> [Goal of the exercise] When you reach the line that contains "The width and", give it back exactly along with each line after it to the end of the entries; skip any pictures.

> [The input]

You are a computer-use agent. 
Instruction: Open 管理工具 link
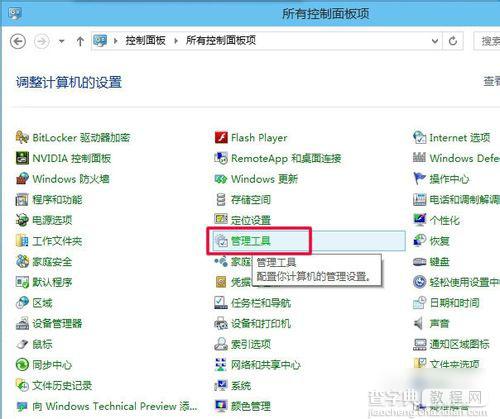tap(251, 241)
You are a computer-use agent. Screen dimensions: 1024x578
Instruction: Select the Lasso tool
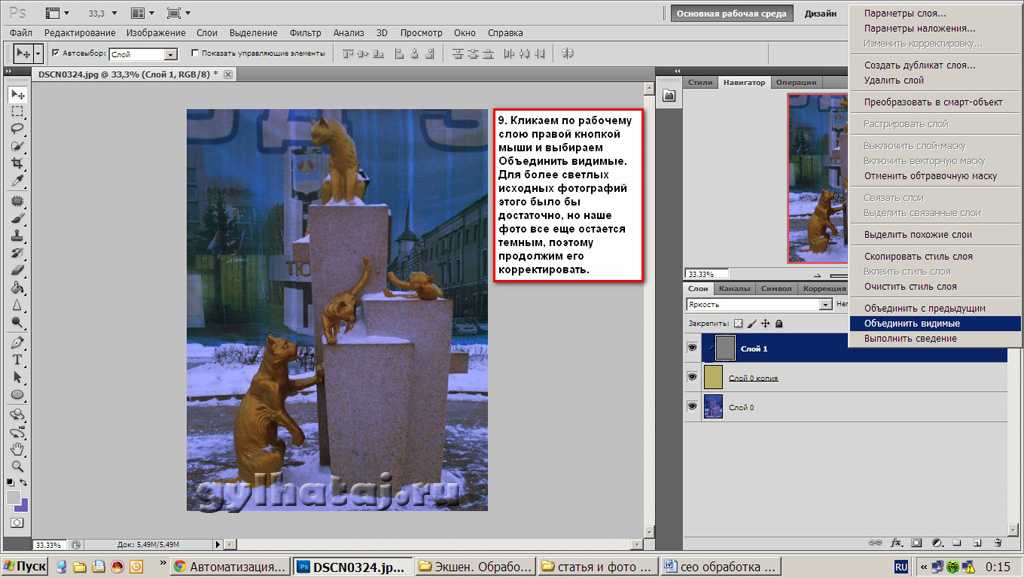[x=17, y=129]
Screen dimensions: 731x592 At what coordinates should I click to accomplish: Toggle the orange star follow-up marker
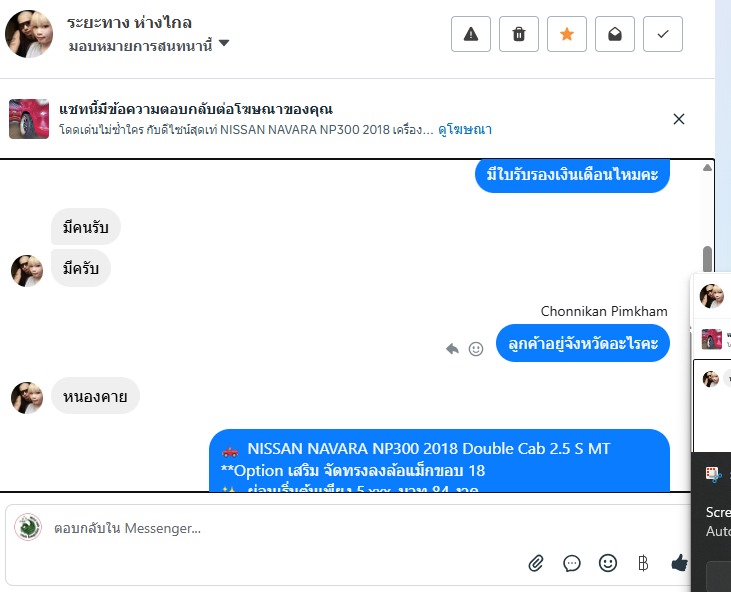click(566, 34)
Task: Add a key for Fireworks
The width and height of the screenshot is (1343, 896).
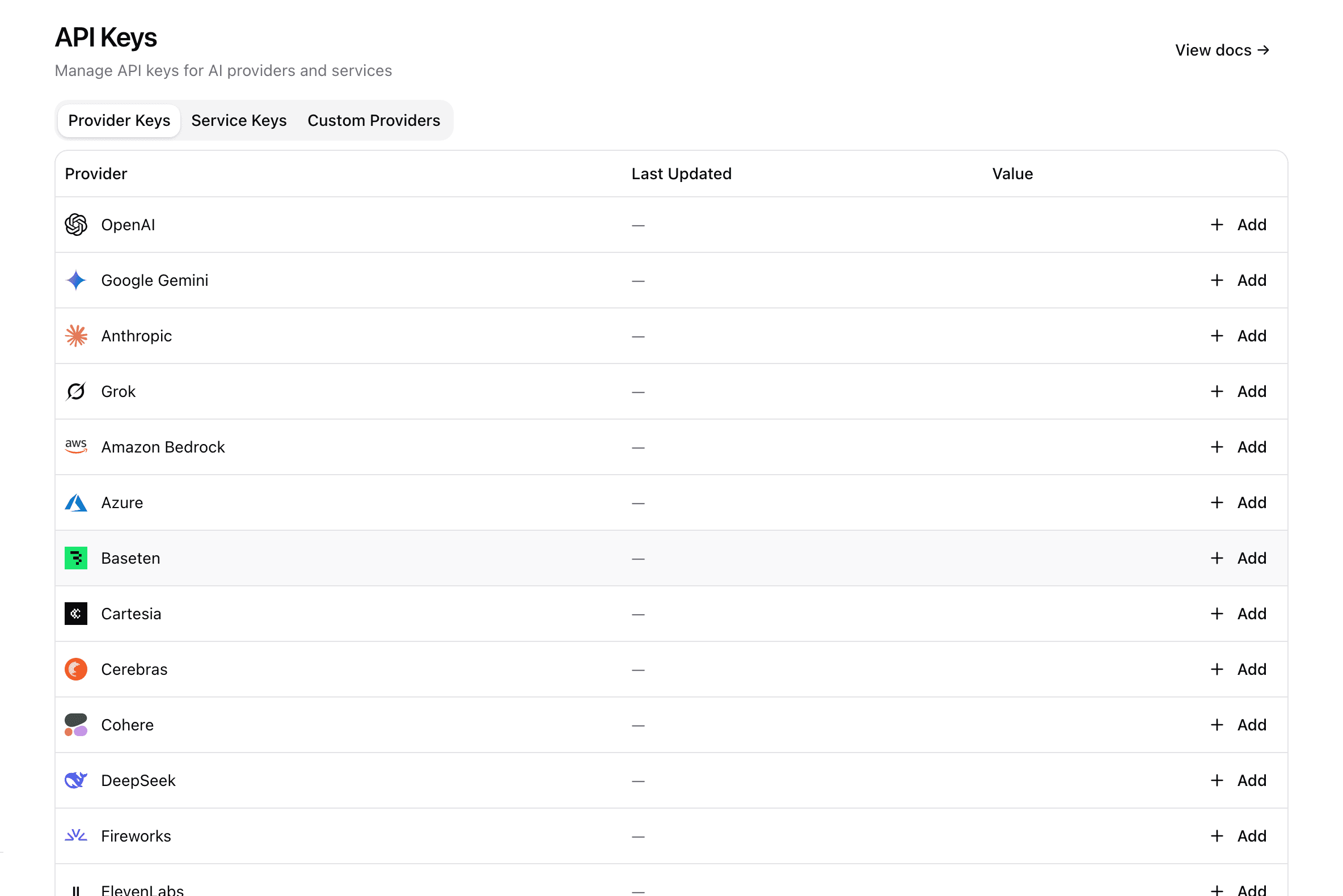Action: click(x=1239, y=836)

> [Completed exercise]
The width and height of the screenshot is (1343, 896).
Action: click(x=1239, y=836)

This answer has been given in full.